Activity: All of the entries need to be printed again exactly; pictures are the only thing to omit.

___ Material provided ___

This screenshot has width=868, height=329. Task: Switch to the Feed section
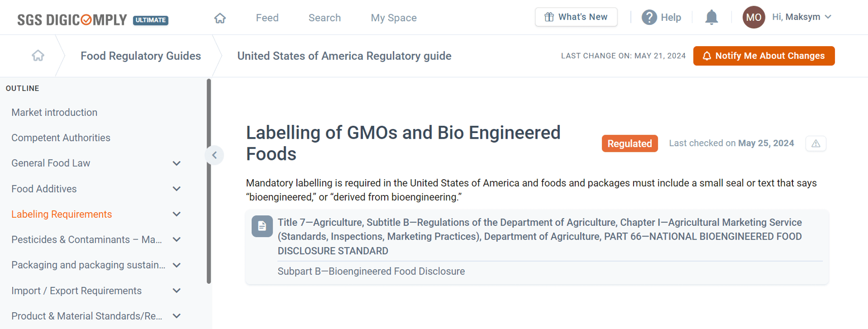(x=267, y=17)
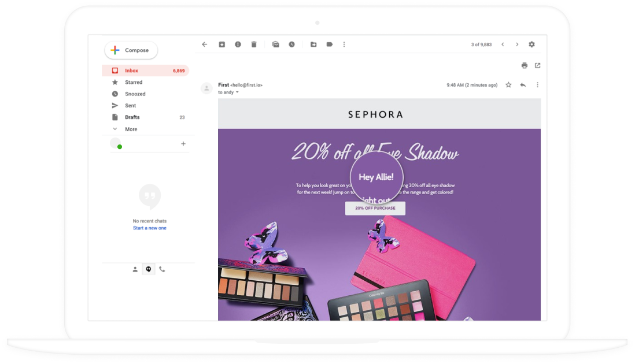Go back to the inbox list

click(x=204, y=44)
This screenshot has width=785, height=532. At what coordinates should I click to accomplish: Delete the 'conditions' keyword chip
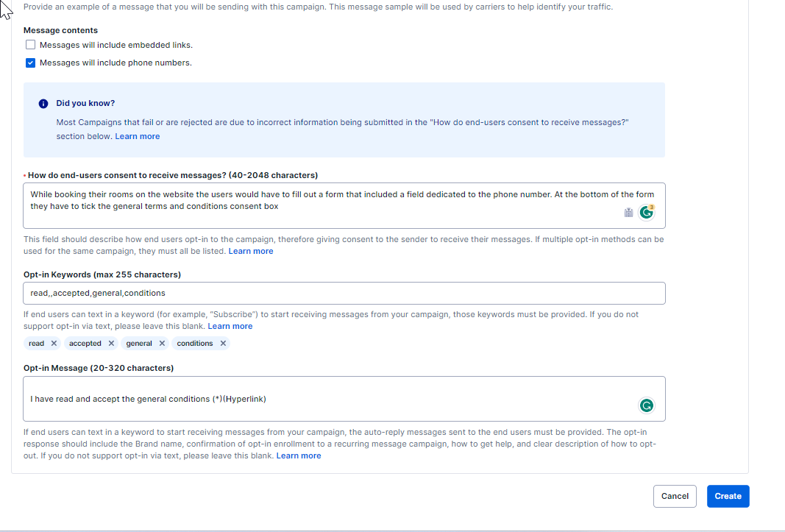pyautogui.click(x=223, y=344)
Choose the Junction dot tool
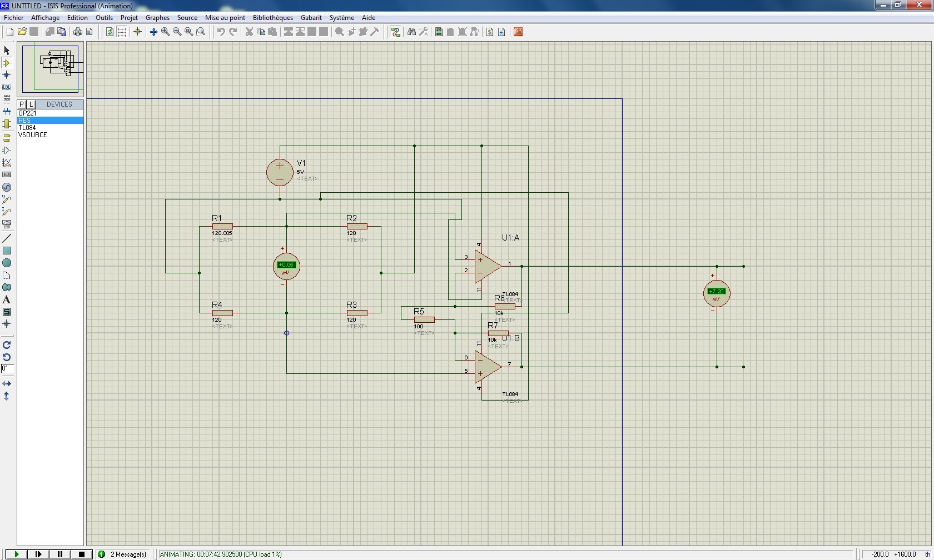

___

The answer:
This screenshot has width=868, height=329. Task: Switch to the Feed section
(x=267, y=17)
Go back to the inbox list

click(x=204, y=44)
This screenshot has width=785, height=532. At what coordinates should I click to accomplish: Delete the 'conditions' keyword chip
pyautogui.click(x=223, y=344)
Choose the Junction dot tool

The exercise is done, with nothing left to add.